The blood gets drawn and sent to the lab. We’ll leave aside for the moment who the person who draws the blood works for, but it could matter. The blood arrives in the hospital’s lab. However the hospital’s lab may not actually be part of the hospital but a laboratory operating company which rents space in the hospital – and bills you separately. Is it “in-network”? Who are you going to ask? And that thyroid panel the doctor ordered. They don’t do that in-house, they send it to a reference lab which bills you separately. And, well, who knows if it’s in network.
You tell the doctor about your headache and that you had fallen earlier. He decides it would be safer to send you up to get a CAT scan. Who owns the CAT scan? Will you get a bill for that? And the radiologist who looks at the results and reports, “no abnormalities noted” (after all, it was just the Doctor’s CYA) may not work for the company that actually runs the CAT scan. And …
So, how do you do your research to see if you are really “in-network”?
This is the kind of thing that makes people say “there ought to be a law”. And, California being California, there now is one. But we don’t like the government solving problems like this. What is a good free market solution?
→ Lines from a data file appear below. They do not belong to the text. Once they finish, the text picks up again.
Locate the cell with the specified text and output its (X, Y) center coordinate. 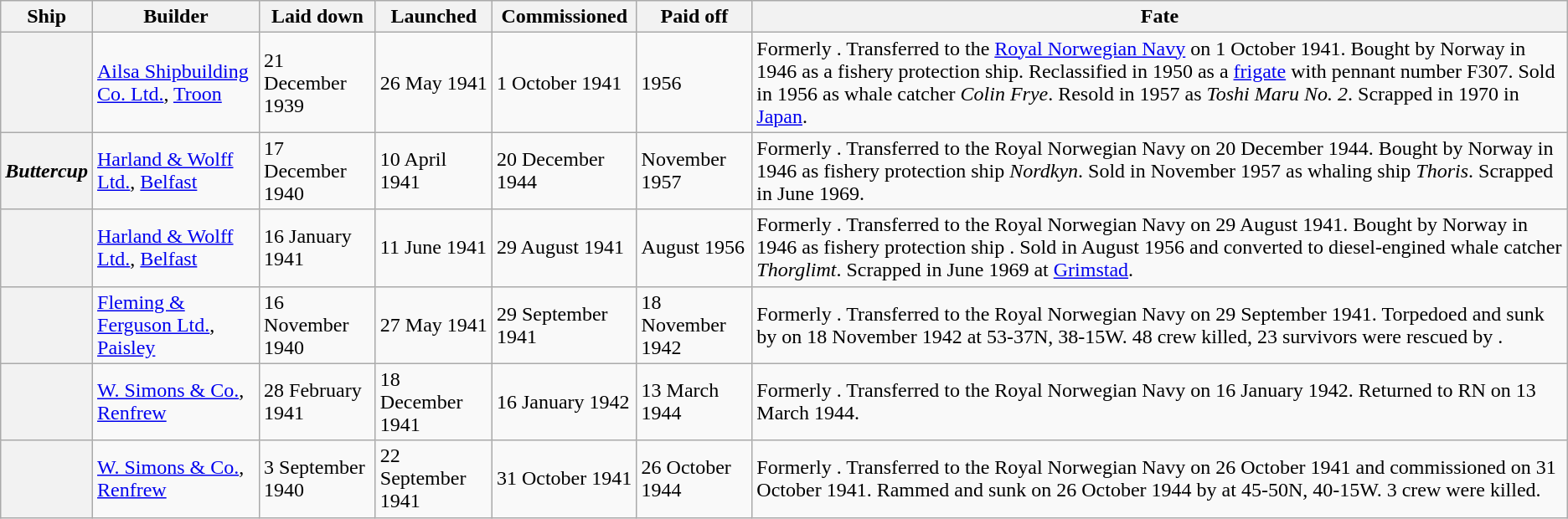
Builder (176, 17)
16 November 1940 (318, 325)
18 November 1942 (694, 325)
26 October 1944 (694, 479)
Ailsa Shipbuilding Co. Ltd., Troon (176, 82)
Formerly . Transferred to the Royal Norwegian Navy on 16 January 1942. Returned to RN on 13 March 1944. (1159, 402)
29 August 1941 (565, 248)
Paid off (694, 17)
Fate (1159, 17)
11 June 1941 (434, 248)
16 January 1941 (318, 248)
13 March 1944 (694, 402)
10 April 1941 (434, 171)
3 September 1940 (318, 479)
22 September 1941 (434, 479)
28 February 1941 (318, 402)
21 December 1939 (318, 82)
17 December 1940 (318, 171)
1956 (694, 82)
20 December 1944 (565, 171)
27 May 1941 (434, 325)
Ship (47, 17)
16 January 1942 (565, 402)
August 1956 (694, 248)
26 May 1941 (434, 82)
Laid down (318, 17)
1 October 1941 (565, 82)
18 December 1941 (434, 402)
31 October 1941 (565, 479)
Commissioned (565, 17)
29 September 1941 (565, 325)
Launched (434, 17)
Fleming & Ferguson Ltd., Paisley (176, 325)
Buttercup (47, 171)
November 1957 (694, 171)
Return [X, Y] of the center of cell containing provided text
To some extent, the complexity and inefficiency of the current health care system has been deliberately engineered in order to make a governmental "single payer" system look attractive by comparison. Hopefully we will not go down that road.
I dont want to have to get immersed in the details of how they bill. I have money to exchange for the medical services I want, and I will pick the best service at the lowest cost.
Of course, then we would have to actually know the costs! They would also have to be more rational, no $20 aspirin tablets.
We also need to get the government out of controlling how care is performed and modernize it to make it affordable. We could do a lot with software, but laws about practicing medicine without a license limits tools for patient use.
That will drive the whole industry to a cost effective resolution to the present artificial insanity.
When confronted with:
CADE (Our Politicians)
I thank you, good people: there shall be no money; all shall eat and drink on my score; and I will apparel them all in one livery, that they may agree like brothers and worship me their lord.
DICK (the butcher)
The first thing we do, let's kill all the lawyers.
In his time Lawyers represented justice and order. Today the lawyers represent corruption , deception and tyranny. While Killing them is immoral, the solution to health insurance woes. is to Kill the lawmaking.
On the other hand, the patient's decision is primarily which facility to go to. While you can ask everyone you meet if they actually work for the facility, you don't meet all the people who will be providing services on your behalf.
I suppose if consumers demanded that Hospital A disclose whether any of the services they contract with are not in the patient's network that would help, but consumers are unlikely to do this without significant education.
For the places they got answers, the number varied from $10,000 and $125,000!